Possibly even more problematic, is that if feedback is coming from people who aren’t yet as skilled or experienced as you are at creating the work, then their feedback may be too sensitive to what they think they see, or may not recognize what they see as a problem because it doesn’t yet make sense to them.
Don’t do your art just to pay your bills
If you are doing your part because you need to pay the bills, that’s fine, but it may not be enough to keep you going. The only thing that will keep you going is the excitement that comes from being an artist – the only motivation to create art needs to come from enjoyment, otherwise, it’ll become work and you won’t enjoy it as much anymore. I’ve seen it happen before, never do this to yourself if money is not your primary concern.
The worst thing for a creative person is to be put into a position where they have to take things seriously – too much seriousness is toxic, and it drains the joy out of something that should be fun. If you are primarily concerned with making money, you won’t have fun – and if your art isn’t fun anymore you should stop doing it. It’s not worth the sacrifice.
The best art can’t be created when it feels like work. And attempting to conjure creativity while also trying to figure out all the logistics of how you’re going to pay your bills is a huge burden. I’ve been there, and it sucks. So don’t do that, if you can help it.
Instead, focus on making your art as good as it possibly can be. Then find a way to share it in the most effective way possible. Then work on the logistics of getting paid for it without taking away from the original creation of it.
Start discovering yourself online
Create unique content and start sharing it online, people will find you.
Although, sometimes you feel like you’re posting your best content to no one. You may keep updating your social media for weeks or even months and nothing happens, completely unaware of the fact that you have a follower count that continues to increase by the day.
With so much of options available, it is easy to get confused as to where you should be spending your time and energy. If you’re feeling stuck and wondering where you start promoting yourself, stop waiting to be discovered. Discover yourself online instead.

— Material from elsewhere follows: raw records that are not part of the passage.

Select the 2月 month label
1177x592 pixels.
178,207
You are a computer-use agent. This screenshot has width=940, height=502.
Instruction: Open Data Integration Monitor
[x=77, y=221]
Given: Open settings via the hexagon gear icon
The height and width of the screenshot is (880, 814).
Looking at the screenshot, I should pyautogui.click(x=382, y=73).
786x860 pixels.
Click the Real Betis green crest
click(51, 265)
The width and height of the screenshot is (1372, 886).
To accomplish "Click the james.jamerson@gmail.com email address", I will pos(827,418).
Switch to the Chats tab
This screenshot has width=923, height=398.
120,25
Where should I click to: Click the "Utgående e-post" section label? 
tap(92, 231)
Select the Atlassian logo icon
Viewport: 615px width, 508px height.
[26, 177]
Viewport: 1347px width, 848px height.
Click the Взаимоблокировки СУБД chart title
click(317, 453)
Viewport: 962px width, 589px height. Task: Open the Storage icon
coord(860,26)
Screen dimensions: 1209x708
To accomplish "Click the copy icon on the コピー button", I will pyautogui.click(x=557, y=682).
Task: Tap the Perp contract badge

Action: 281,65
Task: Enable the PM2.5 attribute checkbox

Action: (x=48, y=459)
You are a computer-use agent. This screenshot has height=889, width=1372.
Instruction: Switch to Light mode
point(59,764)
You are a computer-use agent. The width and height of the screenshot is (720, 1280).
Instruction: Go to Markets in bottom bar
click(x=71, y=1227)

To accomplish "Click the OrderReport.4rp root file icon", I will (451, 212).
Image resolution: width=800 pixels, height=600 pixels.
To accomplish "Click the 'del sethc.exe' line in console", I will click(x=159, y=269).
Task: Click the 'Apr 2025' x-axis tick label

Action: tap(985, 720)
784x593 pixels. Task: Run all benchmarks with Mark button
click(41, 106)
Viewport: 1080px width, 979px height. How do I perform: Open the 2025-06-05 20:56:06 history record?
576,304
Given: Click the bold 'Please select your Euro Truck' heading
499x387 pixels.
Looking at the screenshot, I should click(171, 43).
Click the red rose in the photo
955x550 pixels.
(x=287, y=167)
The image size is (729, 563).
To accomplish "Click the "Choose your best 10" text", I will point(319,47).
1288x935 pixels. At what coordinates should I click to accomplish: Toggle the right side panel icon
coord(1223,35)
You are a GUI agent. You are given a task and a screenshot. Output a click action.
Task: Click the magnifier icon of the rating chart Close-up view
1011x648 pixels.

Look at it this way. A while back, the only way you communicated to others was through letters, unless you went over and visited that special someone. Nowadays with phone lines and video calls, we have access to more ways of communication than ever before, with social media and the internet, all our conversations can be held online.
Now we can reach out to anyone or anything, anyone can reach us online so why not take advantage of this opportunity? Why not start promoting yourself online? Stop waiting to be discovered and start discovering yourself online instead. Start promoting yourself online today and see results in less than a month.
Ignore Everybody Quotes
“Nobody can tell you if what you’re doing is good, meaningful, or worthwhile. The more compelling the path, the more lonely it is. ” Hugh MacLeod
“Art suffers the moment other people start paying for it.” Hugh MacLeod
Ignore Everybody Review
If you are a sucker for wisdom then this book is for you. This book is easy to consume. You must read this book If you are an artist or love art. In today’s world, It is important to know the difference between real and fake art. This is all the book is about.
To whom I would recommend Ignore Everybody Summary?
- Anyone who takes others’ advice but doesn’t listen to his heart.
- Any freelancer, writer, or blogger.
- Anyone doesn’t create art just because of what will others think.